To continue to understand proper diet formulation relating to different phase feed strategies, two studies were conducted to more specifically evaluate different lysine level programs for grow-finish pigs. Phase-feeding programs consisted of one, two, three or four dietary phases throughout the grow-finish period. Lysine levels (Table 1) were closely set to the estimated requirements for maximum growth rate (Experiment 1) or were slightly below the estimated requirements for maximum growth rate to simulate a field approach on lysine levels (Experiment 2). Experiments were conducted under commercial research conditions with approximately 1,100 pigs (PIC 359 ´ 1050) per experiment from 60 to 280 pounds of bodyweight and 25 to 27 pigs per pen.

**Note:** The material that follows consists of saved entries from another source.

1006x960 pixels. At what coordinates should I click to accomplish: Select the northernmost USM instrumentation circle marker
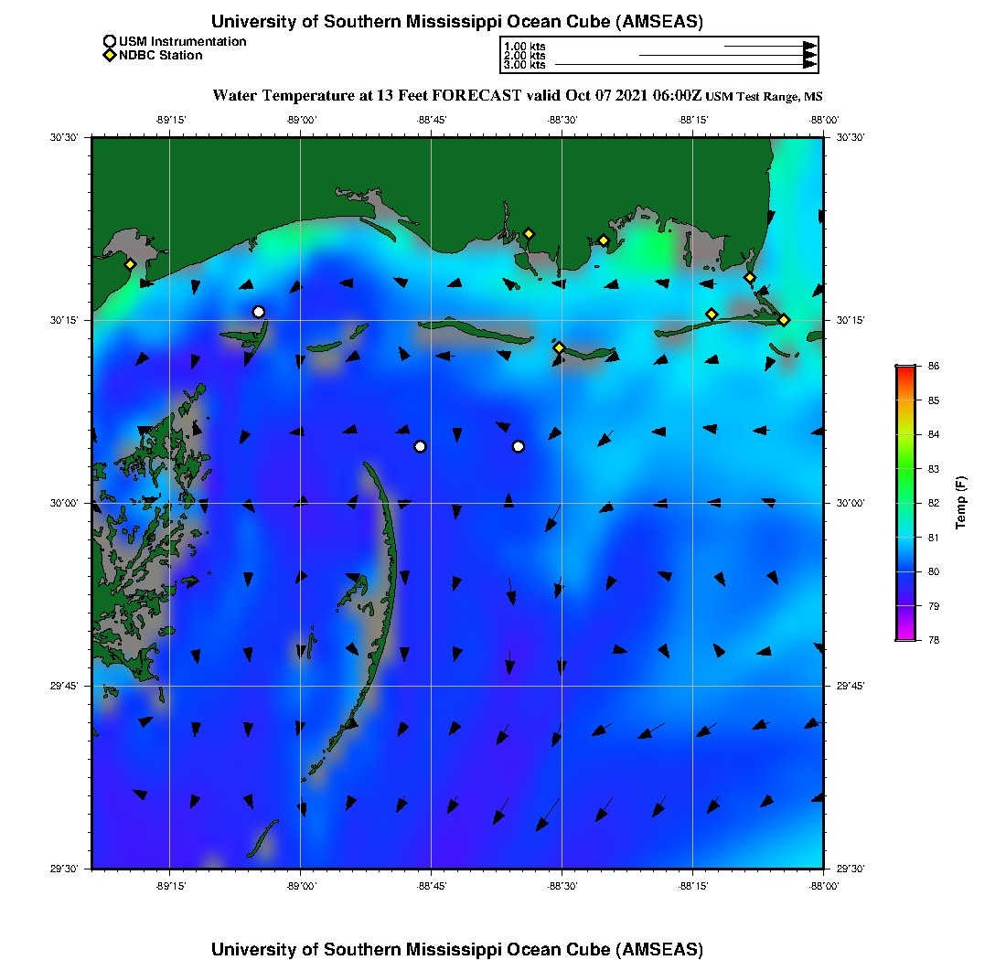(259, 312)
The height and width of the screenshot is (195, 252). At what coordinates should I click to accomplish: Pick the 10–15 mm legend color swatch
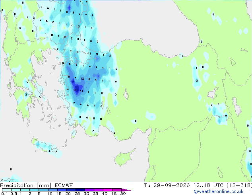pos(52,190)
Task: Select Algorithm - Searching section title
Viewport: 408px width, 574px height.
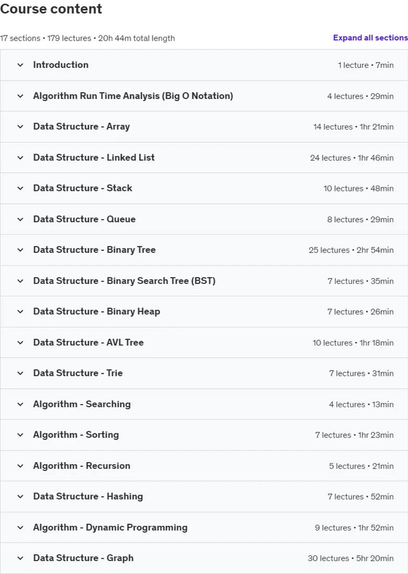Action: coord(82,404)
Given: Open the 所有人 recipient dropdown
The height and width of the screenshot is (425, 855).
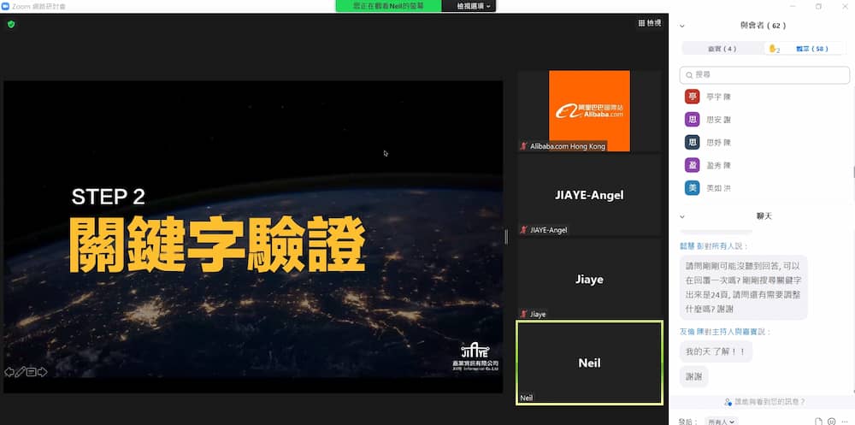Looking at the screenshot, I should pos(721,421).

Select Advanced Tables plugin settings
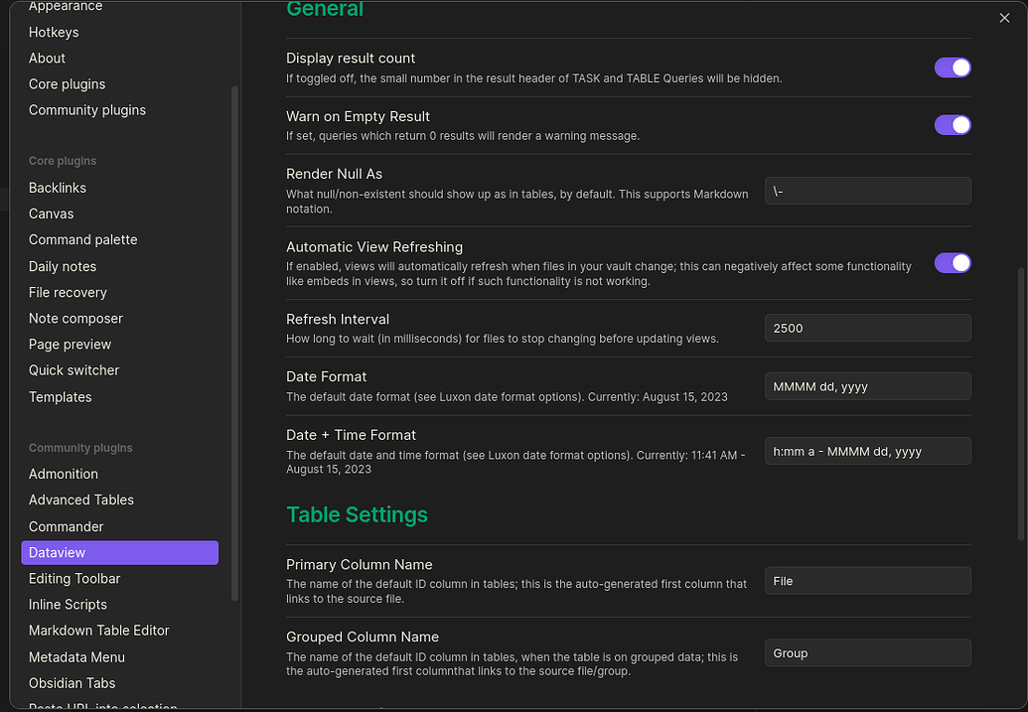pos(81,499)
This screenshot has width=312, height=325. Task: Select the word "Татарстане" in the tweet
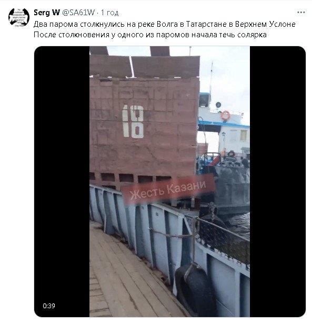pyautogui.click(x=206, y=24)
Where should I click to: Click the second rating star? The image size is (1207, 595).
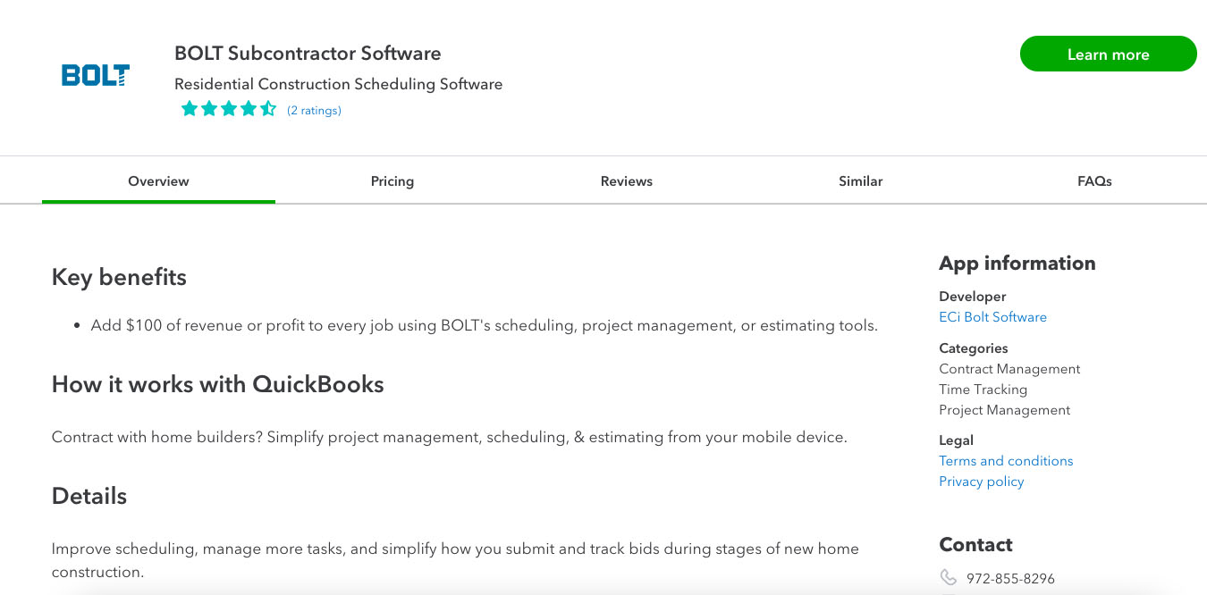pos(209,109)
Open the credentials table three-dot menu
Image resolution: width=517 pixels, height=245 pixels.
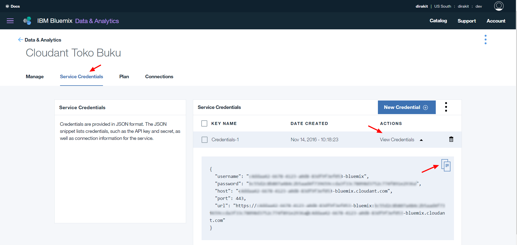pyautogui.click(x=446, y=107)
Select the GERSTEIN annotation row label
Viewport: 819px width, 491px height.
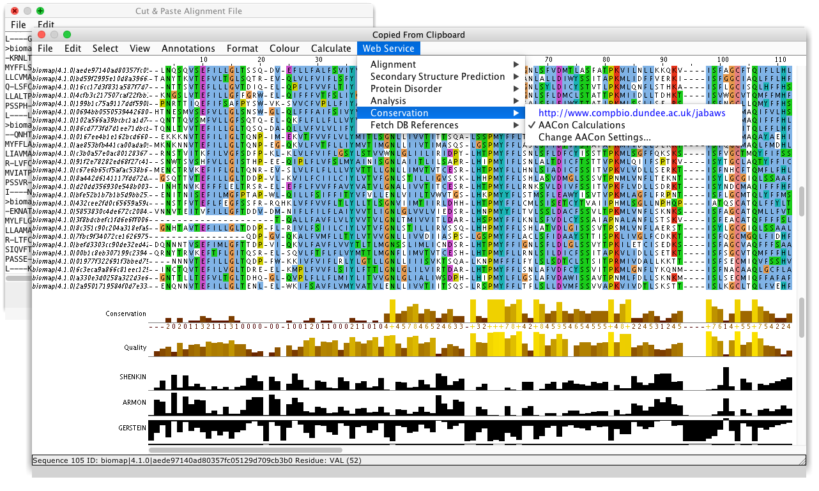click(132, 427)
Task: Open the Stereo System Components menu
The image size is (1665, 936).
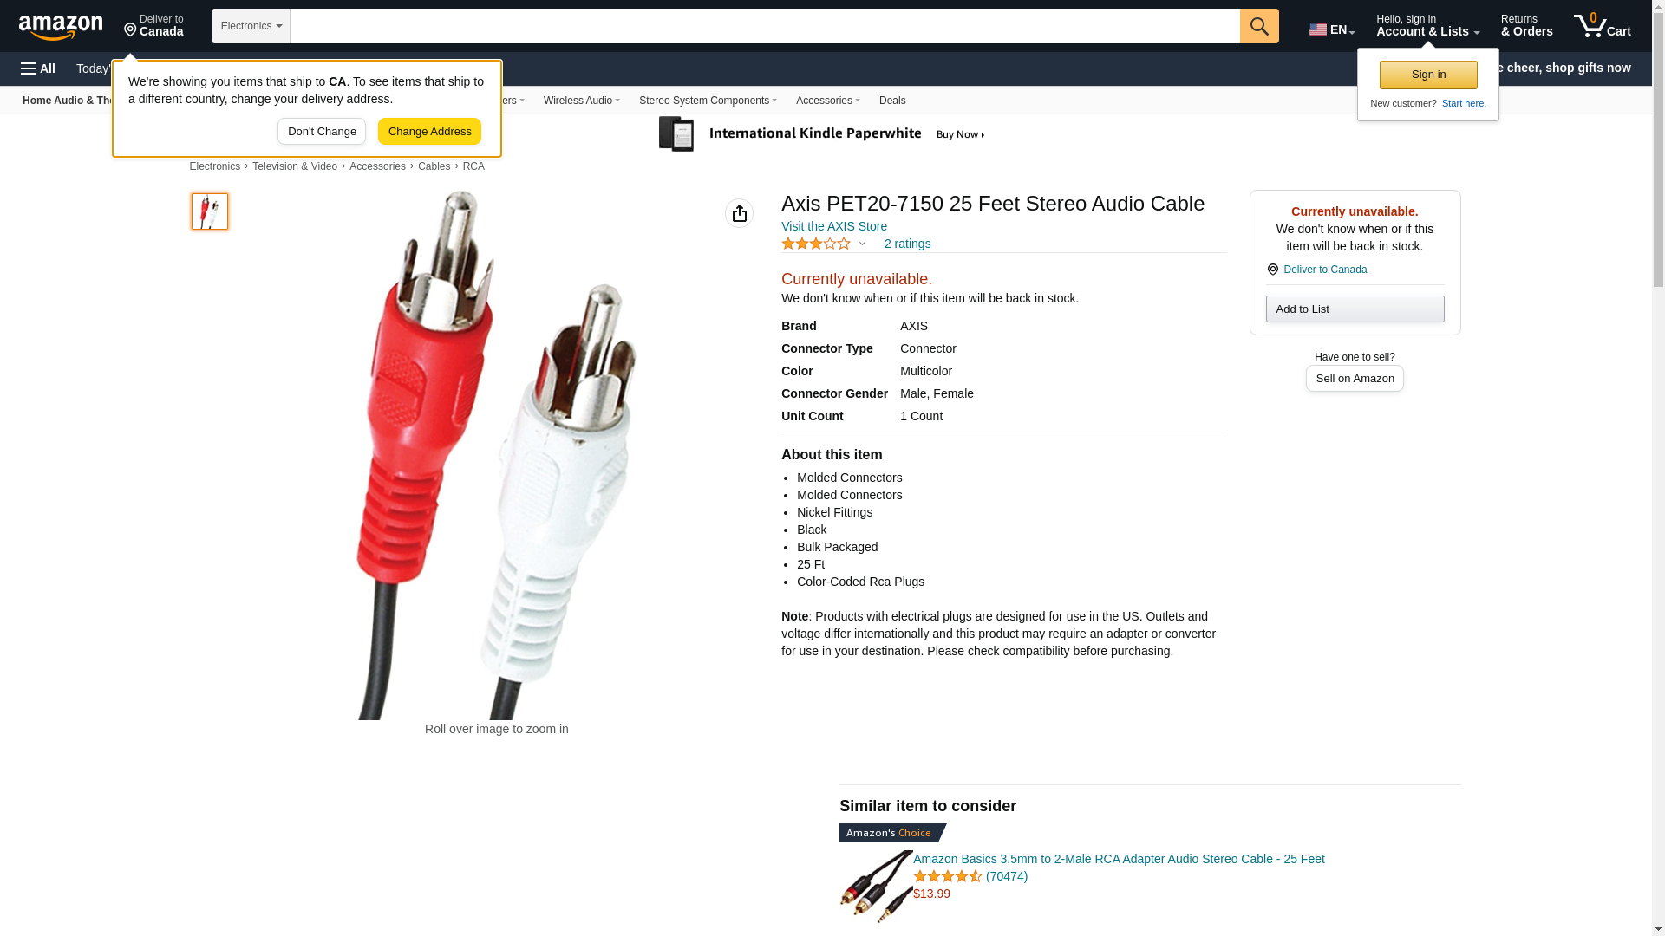Action: tap(708, 101)
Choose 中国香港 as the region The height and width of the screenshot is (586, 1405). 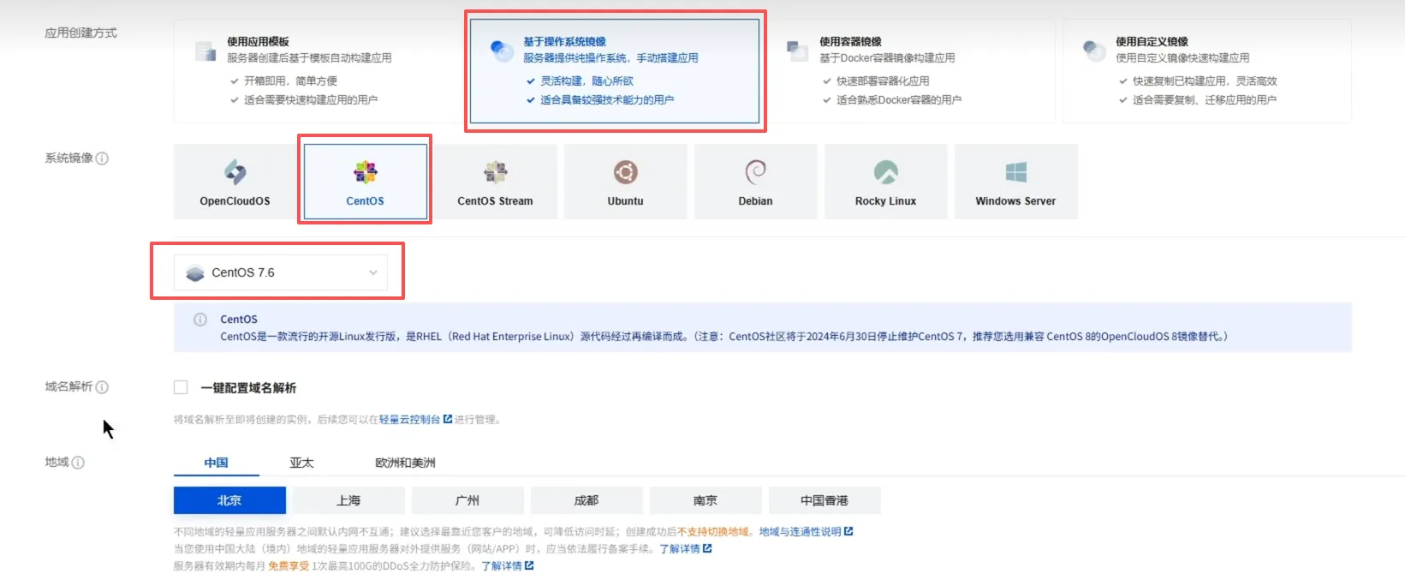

In Experiment 1, pigs fed the one-phase program had lower average daily gain compared to those fed the two- and four-phase feeding programs, with the three-phase feeding program intermediate (Figure 1). The lower growth rate of pigs fed the one-phase program resulted in lower final bodyweight and hot carcass weight compared to the two- and four-phase feeding programs. However, there was no evidence for difference for average daily feed intake, F/G, carcass yield, carcass leanness or income over feed costs (Figure 2) across all phase-feeding programs. Thus, simplification of feeding programs down to two dietary phases with lysine levels closely set to the requirements does not compromise overall growth performance, carcass characteristics and profitability in the grow-finish period.
In Experiment 2, the one-phase program resulted in lower ADG compared to the four-phase program, with two- and three-phase programs intermediate (Figure 3). Consequently, the lower growth rate of pigs fed the one-phase program resulted in lower final bodyweight and hot carcass weight compared to other the four-phase feeding program. The one-, two- and three-phase programs resulted in poorer F/G compared to the four-phase program, with the poorest F/G observed in the one-phase program (Figure 4). There was no evidence for difference for ADFI, carcass yield or carcass leanness across all phase-feeding programs.
For economics, revenue and income over feed costs per pig were increased in the four-phase program compared to the one-phase program, with two- and three-phase programs intermediate (Figure 5). Thus, when feeding marginal dietary lysine levels throughout grow-finish, simplification of feeding programs results in a negative impact on growth performance and profitability.
Taken together, the results of the phase-feeding studies conducted by the Kansas State University Applied Swine Nutrition team suggest that phase-feeding strategies provide advantages in growth performance over feeding a single diet throughout the grow-finish phase. Simplification of feeding programs for grow-finish pigs can be implemented provided that lysine is closely set to the requirements for maximum growth performance. This allows for the possibility of using fewer feeding phases during the grow-finish period which may represent practical and cost-effective advantages in feed manufacture, storage and delivery.